[INFORMATION GIVEN Boundary: Start]
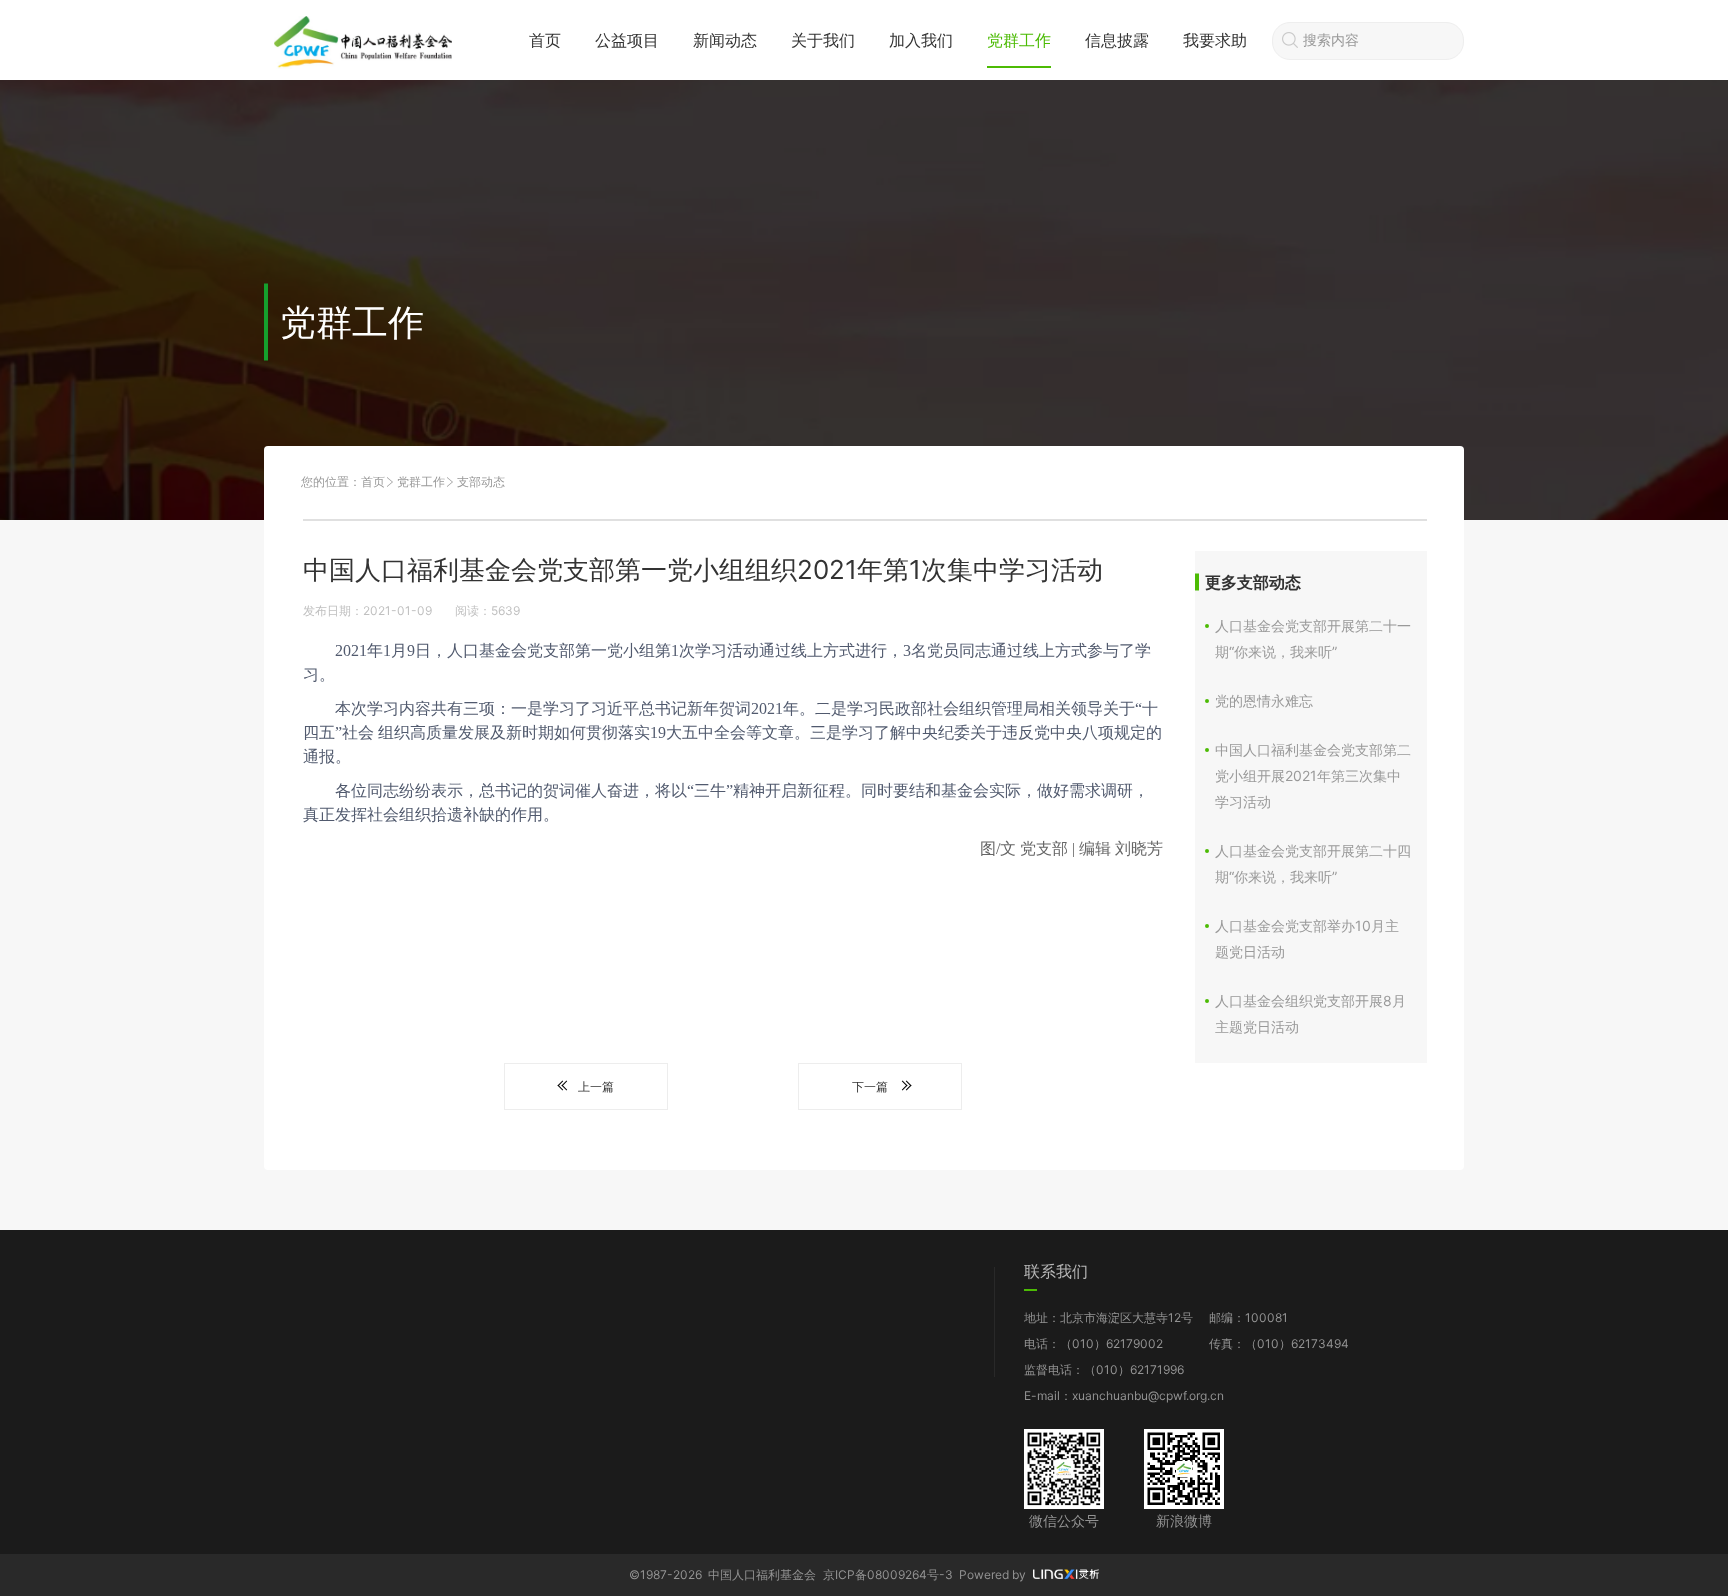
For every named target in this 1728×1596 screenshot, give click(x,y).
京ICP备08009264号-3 (888, 1574)
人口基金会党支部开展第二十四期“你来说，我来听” (1313, 863)
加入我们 (921, 40)
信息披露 (1117, 40)
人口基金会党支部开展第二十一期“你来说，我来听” (1313, 638)
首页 (545, 40)
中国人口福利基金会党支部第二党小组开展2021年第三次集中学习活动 (1313, 775)
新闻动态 (725, 40)
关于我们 (823, 40)
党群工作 (1019, 40)
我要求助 (1215, 40)
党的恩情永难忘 (1264, 700)
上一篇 (596, 1086)
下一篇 (870, 1086)
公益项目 (627, 40)
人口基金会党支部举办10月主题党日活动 (1307, 938)
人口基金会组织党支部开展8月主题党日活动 (1310, 1013)
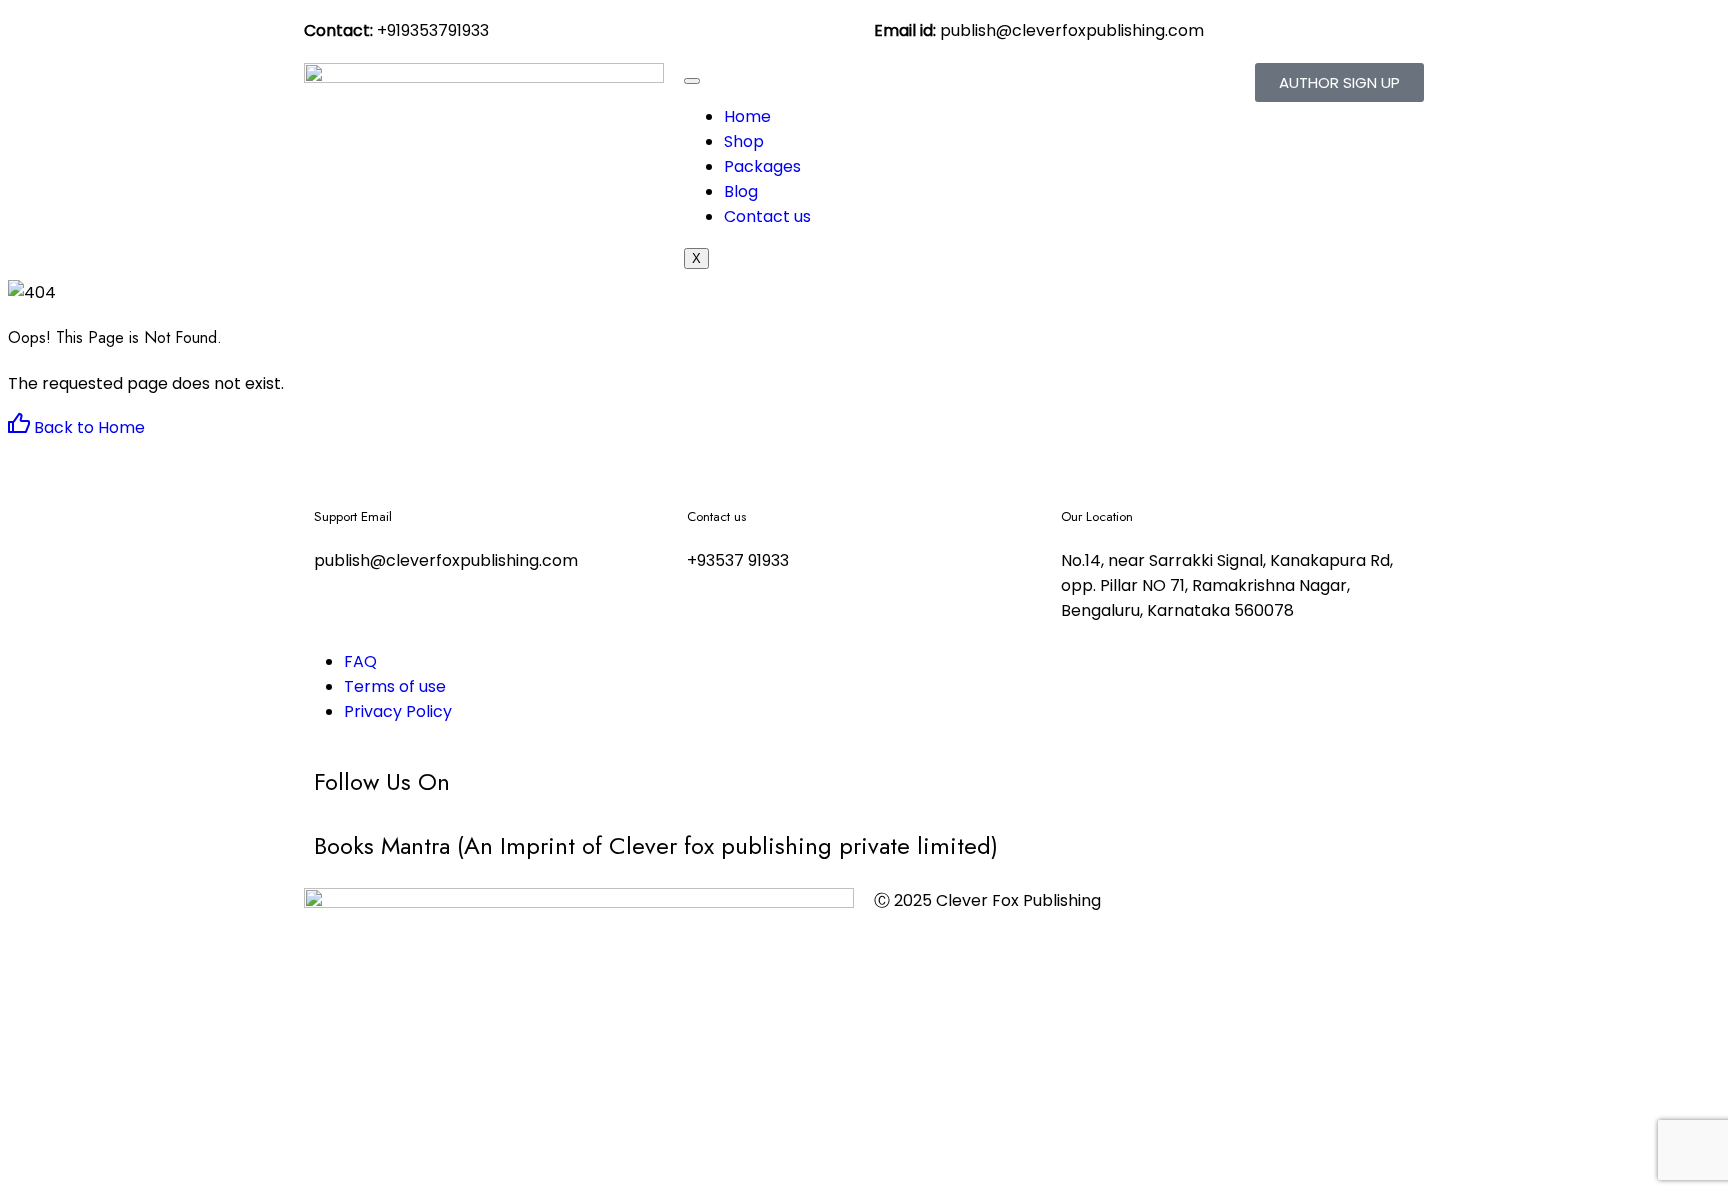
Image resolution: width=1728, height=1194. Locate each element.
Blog (741, 191)
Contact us (767, 216)
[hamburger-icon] (692, 81)
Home (747, 116)
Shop (744, 141)
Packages (762, 166)
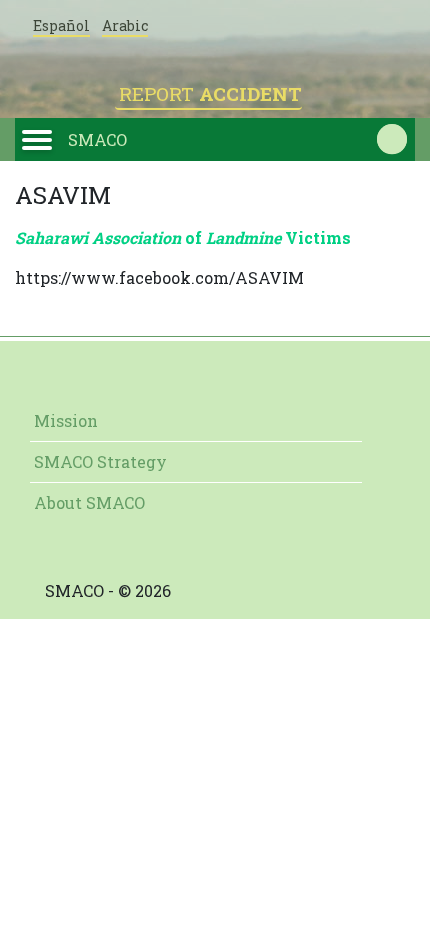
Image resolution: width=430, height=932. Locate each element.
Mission (66, 420)
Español (61, 25)
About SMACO (89, 502)
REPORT (210, 93)
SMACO (97, 139)
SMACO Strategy (100, 461)
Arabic (125, 25)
[INFORMATION GIVEN Boundary: End]
• WORK ORDER
All lines above between the line that contains "人口基金会党支部举办10月主题党日活动 (1307, 938)" and the last line of the entries, both included, must be transcribed exactly. No pictures are to appear.

• EXERCISE OUTPUT
人口基金会党支部举办10月主题党日活动 (1307, 938)
人口基金会组织党支部开展8月主题党日活动 (1310, 1013)
Image resolution: width=1728, height=1194. Locate each element.
Blog (741, 191)
Contact us (767, 216)
[hamburger-icon] (692, 81)
Home (747, 116)
Shop (744, 141)
Packages (762, 166)
Image resolution: width=430, height=932. Locate each element.
Mission (66, 420)
Español (61, 25)
About SMACO (89, 502)
REPORT (210, 93)
SMACO (97, 139)
SMACO Strategy (100, 461)
Arabic (125, 25)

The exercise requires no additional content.